Patient Care Situating How Nursing Care or Approaches to Decision Making May Differ Based n BSN vs. Diploma or AND

According to McHugh & Lake (2010), clinical expertise leads to quality patient care. Factors contributing to expertise include individual nurse education and experience on clinical nursing expertise. Further, contextual factors that impact care include the educational and experience levels of a nurses coworkers along with the nurse (McHugh & Lake, 2010). Their studies demonstrate the mean nurse experience level at the hospital level does not significantly impact mortality; a higher number of nurses with more than five years of experience does result in fewer medication errors and fewer patient fall rates (McHugh & Lake, 2010). Lower experience, or nurses at the associate level, are more likely to experience more near-miss needle stick misses, and more likely to experience burnout than inexperienced nurses. Educational influences also suggest that nurses at the associate level have less of a foundation for judgment necessary to make solid decisions as those gained from experience. Theory and principles gained during experience from a BSN allow nurses with a BSN to ask more targeted questions related to patient problems; these nurses may provide safer patient care, and make sounder clinical decisions (McHugh & Lake, 2010).

McHugh & Lake (2010) also suggest that BSN prepared nurses may be associated with lower surgical patient mortality and failure to rescue. This may be associated with experience, and better skills in delivering decisions in urgent care settings. However the total years of experience working in a hospital is not associated with total overall better outcomes, and did not change the relationship between education and outcomes. Thus, a BSN prepared nurse more likely possesses better critical thinking skills than an associate-prepared nurse, and may possess better clinical judgment skills than those nurses prepared with less education.

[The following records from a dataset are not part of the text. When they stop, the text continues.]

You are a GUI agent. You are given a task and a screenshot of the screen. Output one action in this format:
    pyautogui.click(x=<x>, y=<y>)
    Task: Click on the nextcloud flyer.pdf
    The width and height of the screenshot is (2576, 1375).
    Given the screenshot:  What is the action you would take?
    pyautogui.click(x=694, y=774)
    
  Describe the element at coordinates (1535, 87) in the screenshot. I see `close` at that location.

There are many levels of expertise however, even within the associate and bachelor level. These include the beginner nurse, competent nurse, proficient and expert nurse. Nurses at the beginning stage are typically still learning and taking part in internships or learning. Those with competency or proficient are more likely to possess a degree and have advanced problem-solving and critical thinking skills.

  • AACN. (2014a). Fact Sheet. Retrieved from:
  • AACN. (2014). The Impact of Education on Nursing Practice. Retrieved from:
  • McHugh, M.D. & Lake, E.T. (2010). Understanding Clinical Expertise: Nurse Education, Experience and the Hospital Context. Res Nurse Health, 33(4): 276-287.